Aim of the exercise:
Take the records underneath and set them down exactly.

Input data:
###

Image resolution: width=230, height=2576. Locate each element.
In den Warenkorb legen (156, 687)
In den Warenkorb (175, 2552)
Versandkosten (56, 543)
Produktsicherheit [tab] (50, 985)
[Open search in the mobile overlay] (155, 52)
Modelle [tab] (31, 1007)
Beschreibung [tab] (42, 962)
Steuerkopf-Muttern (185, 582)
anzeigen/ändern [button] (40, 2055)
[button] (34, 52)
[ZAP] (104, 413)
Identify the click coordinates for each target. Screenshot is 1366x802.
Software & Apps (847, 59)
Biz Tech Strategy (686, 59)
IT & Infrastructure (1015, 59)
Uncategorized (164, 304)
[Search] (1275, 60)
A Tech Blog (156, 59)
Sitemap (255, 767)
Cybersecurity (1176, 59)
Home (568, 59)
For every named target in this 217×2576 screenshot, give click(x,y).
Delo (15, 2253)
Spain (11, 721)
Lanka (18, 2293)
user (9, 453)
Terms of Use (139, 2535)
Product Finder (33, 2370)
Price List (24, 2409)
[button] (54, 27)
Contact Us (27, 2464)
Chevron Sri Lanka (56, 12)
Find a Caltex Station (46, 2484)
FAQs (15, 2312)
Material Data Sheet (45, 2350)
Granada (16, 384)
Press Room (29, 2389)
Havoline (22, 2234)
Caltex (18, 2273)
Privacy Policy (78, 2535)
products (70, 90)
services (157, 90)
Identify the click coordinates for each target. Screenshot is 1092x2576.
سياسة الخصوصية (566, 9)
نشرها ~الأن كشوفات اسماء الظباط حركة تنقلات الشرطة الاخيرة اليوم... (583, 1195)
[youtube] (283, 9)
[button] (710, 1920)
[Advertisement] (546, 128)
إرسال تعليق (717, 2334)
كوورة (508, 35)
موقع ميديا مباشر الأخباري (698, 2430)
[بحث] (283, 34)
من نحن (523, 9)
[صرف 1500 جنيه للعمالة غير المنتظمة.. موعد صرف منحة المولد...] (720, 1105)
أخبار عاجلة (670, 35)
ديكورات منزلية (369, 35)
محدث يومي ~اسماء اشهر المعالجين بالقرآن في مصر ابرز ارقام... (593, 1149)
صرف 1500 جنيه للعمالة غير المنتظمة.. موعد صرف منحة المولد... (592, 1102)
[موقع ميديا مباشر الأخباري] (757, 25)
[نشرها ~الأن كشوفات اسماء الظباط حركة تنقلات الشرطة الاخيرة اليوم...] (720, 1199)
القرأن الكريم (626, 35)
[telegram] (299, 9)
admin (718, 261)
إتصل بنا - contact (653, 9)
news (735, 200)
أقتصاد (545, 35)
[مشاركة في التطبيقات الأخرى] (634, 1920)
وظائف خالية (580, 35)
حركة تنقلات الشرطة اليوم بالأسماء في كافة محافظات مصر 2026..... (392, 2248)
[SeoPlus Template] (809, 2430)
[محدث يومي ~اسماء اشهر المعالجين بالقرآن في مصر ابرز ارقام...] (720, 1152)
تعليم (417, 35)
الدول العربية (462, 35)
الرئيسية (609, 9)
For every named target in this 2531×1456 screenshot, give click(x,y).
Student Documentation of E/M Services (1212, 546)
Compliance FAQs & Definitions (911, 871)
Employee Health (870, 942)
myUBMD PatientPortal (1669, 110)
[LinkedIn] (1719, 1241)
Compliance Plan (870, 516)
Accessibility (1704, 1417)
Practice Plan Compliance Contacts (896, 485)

###

Your solution:
Image resolution: width=230, height=2576. Locate each element.
In den Warenkorb legen (156, 687)
In den Warenkorb (175, 2552)
Versandkosten (56, 543)
Produktsicherheit [tab] (50, 985)
[Open search in the mobile overlay] (155, 52)
Modelle [tab] (31, 1007)
Beschreibung [tab] (42, 962)
Steuerkopf-Muttern (185, 582)
anzeigen/ändern [button] (40, 2055)
[button] (34, 52)
[ZAP] (104, 413)
Identify the click coordinates for each target. Screenshot is 1366x802.
Software & Apps (847, 59)
Biz Tech Strategy (686, 59)
IT & Infrastructure (1015, 59)
Uncategorized (164, 304)
[Search] (1275, 60)
A Tech Blog (156, 59)
Sitemap (255, 767)
Cybersecurity (1176, 59)
Home (568, 59)
For every named target in this 217×2576 screenshot, give click(x,y).
Delo (15, 2253)
Spain (11, 721)
Lanka (18, 2293)
user (9, 453)
Terms of Use (139, 2535)
Product Finder (33, 2370)
Price List (24, 2409)
[button] (54, 27)
Contact Us (27, 2464)
Chevron Sri Lanka (56, 12)
Find a Caltex Station (46, 2484)
FAQs (15, 2312)
Material Data Sheet (45, 2350)
Granada (16, 384)
Press Room (29, 2389)
Havoline (22, 2234)
Caltex (18, 2273)
Privacy Policy (78, 2535)
products (70, 90)
services (157, 90)
Identify the click coordinates for each target. Screenshot is 1092x2576.
سياسة الخصوصية (566, 9)
نشرها ~الأن كشوفات اسماء الظباط حركة تنقلات الشرطة الاخيرة اليوم... (583, 1195)
[youtube] (283, 9)
[button] (710, 1920)
[Advertisement] (546, 128)
إرسال تعليق (717, 2334)
كوورة (508, 35)
موقع ميديا مباشر الأخباري (698, 2430)
[بحث] (283, 34)
من نحن (523, 9)
[صرف 1500 جنيه للعمالة غير المنتظمة.. موعد صرف منحة المولد...] (720, 1105)
أخبار عاجلة (670, 35)
ديكورات منزلية (369, 35)
محدث يومي ~اسماء اشهر المعالجين بالقرآن في مصر ابرز ارقام... (593, 1149)
صرف 1500 جنيه للعمالة غير المنتظمة.. موعد صرف منحة المولد... (592, 1102)
[موقع ميديا مباشر الأخباري] (757, 25)
[نشرها ~الأن كشوفات اسماء الظباط حركة تنقلات الشرطة الاخيرة اليوم...] (720, 1199)
القرأن الكريم (626, 35)
[telegram] (299, 9)
admin (718, 261)
إتصل بنا - contact (653, 9)
news (735, 200)
أقتصاد (545, 35)
[مشاركة في التطبيقات الأخرى] (634, 1920)
وظائف خالية (580, 35)
حركة تنقلات الشرطة اليوم بالأسماء في كافة محافظات مصر 2026..... (392, 2248)
[SeoPlus Template] (809, 2430)
[محدث يومي ~اسماء اشهر المعالجين بالقرآن في مصر ابرز ارقام...] (720, 1152)
تعليم (417, 35)
الدول العربية (462, 35)
الرئيسية (609, 9)
For every named target in this 2531×1456 screenshot, give click(x,y).
Student Documentation of E/M Services (1212, 546)
Compliance FAQs & Definitions (911, 871)
Employee Health (870, 942)
myUBMD PatientPortal (1669, 110)
[LinkedIn] (1719, 1241)
Compliance Plan (870, 516)
Accessibility (1704, 1417)
Practice Plan Compliance Contacts (896, 485)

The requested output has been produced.